The naming of Node's single step "traversal" methods

ipld / go-ipld-prime

Golang interfaces for the IPLD Data Model, with core Codecs included, IPLD Schemas support, and some handy functional transforms tools.

MIT License

132 stars 50 forks source link

The naming of Node's single step "traversal" methods #22

Closed warpfork closed 5 years ago

warpfork commented 5 years ago

The ipld.Node interface currently has a method TraverseField(key string) (ipld.Node, error). This has been sufficient to get going, but there are several issues with this: it's verbose; it always takes a bare string (which is sometimes not going to be ideal); and the name "field" is usually only used in the context of structs, but we're also using it here in describing maps, which is thus awkward. Should we rename this? Furthermore, should we have several methods here?

It would seem we want all of these methods at some point, and since Go eschews parametric polymorphism, they all have to have distinct names:

TraverseByString(fieldname string) -- for use with maps
TraverseByIndex(idx int) -- for use with lists
TraverseBySegment(segment IntOrString) -- for use when you've got pathsegments (selectors do this rather than the above two)
TraverseByNode(node Node) -- for generic use that's not segment-powered (retains typed.Node reference if applicable: preferable if you've got a struct-represented-as-string as a map key, or anything that has a Validate() method on it that would need to be reapplied if we forgot about associated type info).
Traverse(x ConcreteGeneratedType) -- for use when codegen is in flight (similar advantages to TraverseByNode).

If that above fivesome goes through, the first four would on the Node interface now (contrast currently only two) (the fifth is only for codegen).

Questions:

Is that fivesome correct?
Can we come up with shorter names? "Traverse" is a bit wordy when using it so much (and, I tend to think of "traverse" as being a multi-step process (though I figure on renaming any multi-step functions to be "walk", also, to avoid ambiguity)).
Alternative phrasing for the "ByFoo" suffix would also be welcome.
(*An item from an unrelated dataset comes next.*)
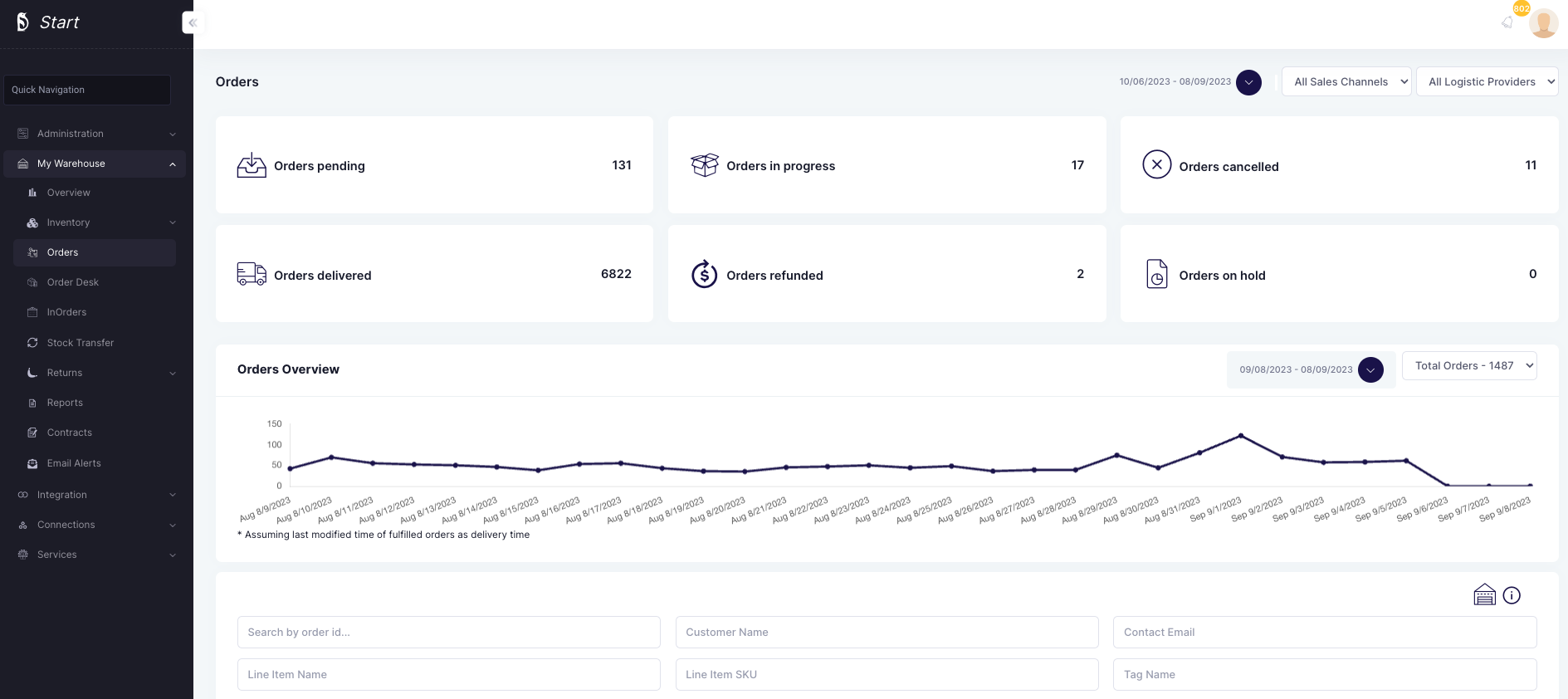The width and height of the screenshot is (1568, 699).
Task: Click the warehouse icon above search filters
Action: (x=1484, y=595)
I've been thinking about this (but pushing it off) for a while now, but if something is to be done here, it should probably be a clean break soon, before we start getting too many additional things depending on this API.

warpfork commented 5 years ago

By the same logic, MapBuilder.Insert(k, v ipld.Node) error also should have a variant taking primitive args for convenience: MapBuilder.Insert2(k string, v ipld.Node) error. Similar naming questions apply there, then.

rvagg commented 5 years ago

Is it really necessary to have TraverseBySegment(segment IntOrString)? Or conversely, doesn't that one serve the same purpose as TraverseByString and TraverseByIndex combined? Seems like redundancy, or at the least, an API documentation smell.

Can you explain TraverseByNode and Traverse a bit more? They seem like different beasts to the other 3, perhaps inverting the control somehow? Maybe they deserve a separate name?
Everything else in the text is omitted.